En 2009 vous aviez rué sur les brancards pour exiger l’épuration de la dette intérieure. Est-ce qu’elle a été finalement réglée ?

Elle l’a été pour une grande partie. On s’est entendus avec le ministre de l’Economie et des Finances sur le règlement des dossiers dits clairs. En clair nous avions demandé aux services de Abdoulaye Diop de ne pas payer si la contre valeur de la dette d’une entreprise n’était pas trouvée. Car le ministre des Finances avait avancé que les entrepreneurs n’auraient jamais dû accepter certains marchés parce qu’ils n’avaient pas respecté le code des marchés. Mais de fil en aiguille on s’est accordés sur le fait qu’il fallait payer lorsque la réalité de la prestation du marché était établie.

D’ailleurs ils ont même accepté une décote. Il est vrai que ce chapitre n’a pas fait trop de bruit mais il est traité dossier par dossier. Evidemment, la dette de l’Etat n’est pas figée car compte tenu de la place de l’Etat dans l’économie comme grand acheteur il est normal qu’il continue à s’endetter. Mais nous sommes d’accord avec le Fonds monétaire international (Fmi) qu’il ne faut plus qu’on n’accepte que la dette dépasse le délai normal. C’est pourquoi nous sommes en contact avec le Fmi pour alerter lorsque nous pensons que l’Etat exagère en ce qui concerne la dette, car le Sénégal est signataire de l’Ispe (Instrument de soutien à la politique économique) par lequel les Etats s’engagent à ne pas fragiliser le cadre macroéconomique par un endettement pernicieux, c’est-à-dire qui dépasse certains ratios. Il est vrai que nous avons traversé une période où ce sont les entreprises qui ont supporté les errements de l’Etat en termes de dépenses publiques et dépenses de prestige, mais après toutes les batailles qu’il y a eues, on peut penser que la dette intérieure est réglée. Toutefois, ma seule crainte c’est sa reconstitution. C’est pourquoi nous pensons que les dépenses publiques devraient faire l’objet de prudence. Quand le train de vie de l’Etat est élevé, il faut que quelqu’un paye. Généralement c’est nous qui payons ensuite les citoyens ou les consommateurs.

QUESTIONS ET CONSIGNES:
(1) Dans l'extrait sur la dette intérieure, à quelle institution l'interviewé dit-il signaler les excès d'endettement de l'État ?
(2) Reprenez l'extrait sur la dette intérieure juste après sa dernière phrase.

MATÉRIEL FOURNI:
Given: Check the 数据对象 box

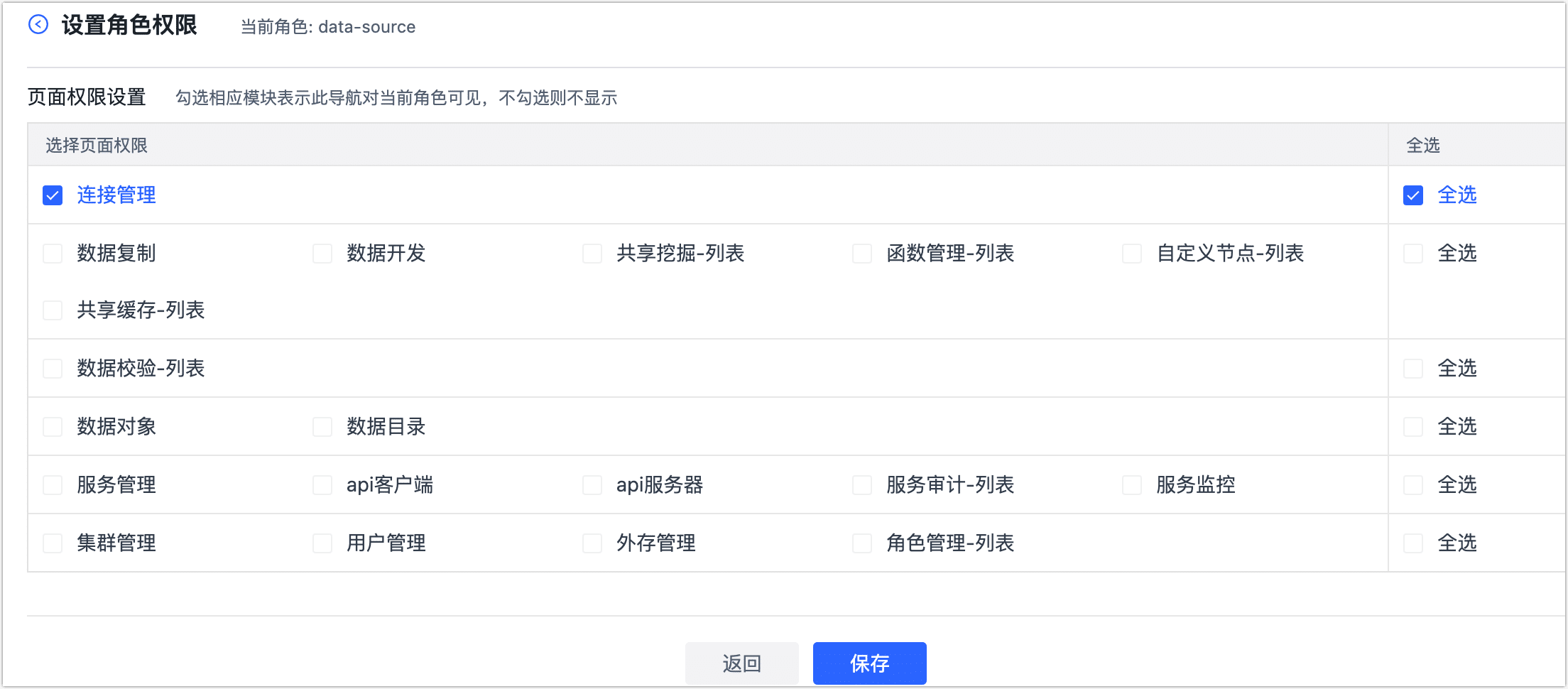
--
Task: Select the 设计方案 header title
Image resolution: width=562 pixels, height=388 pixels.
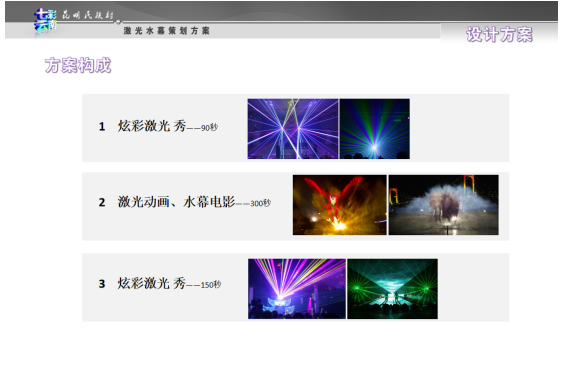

LISTE DES RÉPONSES:
(1) Au Fonds monétaire international (Fmi).

(2)
Nous avons traversé une période où ce sont les entreprises qui ont supporté les errements de l’Etat en termes de dépenses publiques et de prestige.

Les entreprises sénégalaises sont-elles en mesure de résorber le chômage ?

Le chômage est un véritable problème qui convoque tout un ensemble de responsabilités : bien sûr celle des entreprises mais également celle de l’Etat au sens où c’est un acteur qui doit assurer des emplois à sa population. Tout cela fait dire qu’on ne peut pas traiter la question de l’emploi en disant que ce sont les entreprises qui doivent créer des emplois. J’ai déclaré précédemment qu’en cas de crise on procède à un ajustement des ressources humaines. Cela veut dire que nous sommes aussi bien prêts à mettre des gens au chômage qu’à en employer. Mais dans quelles limites ? Seuls de nouveaux investissements peuvent conditionner une absorption plus importante des demandeurs d’emplois. Une entreprise dont l’activité progresse de 10% chaque année peut créer de nouveaux emplois mais pas de la même manière que le ferait celle qui est dans une activité qui peut être un secteur à haute intensité de main d’œuvre. C’est la raison pour laquelle je voudrais souligner notre souhait de créer des pôles économiques régionaux car nous nous sommes rendu compte que Dakar, grâce à sa macrocéphalie, attire beaucoup de chômeurs. Or il y a dans les régions de l’intérieur un potentiel qui n’a jamais été exploité comme il faut à cause des retards au plan des infrastructures. Mais notre démarche est de dire qu’il faut absolument qu’on prenne conscience qu’à l’intérieur du Sénégal on devrait opérer des transferts d’investissements parce qu’il y a là un cadre approprié pour attirer des entreprises et retenir les gens. Ça c’est une des réponses que nous pensons devoir donner. L’autre réponse c’est l’accroissement des activités pour faire remonter le taux de croissance.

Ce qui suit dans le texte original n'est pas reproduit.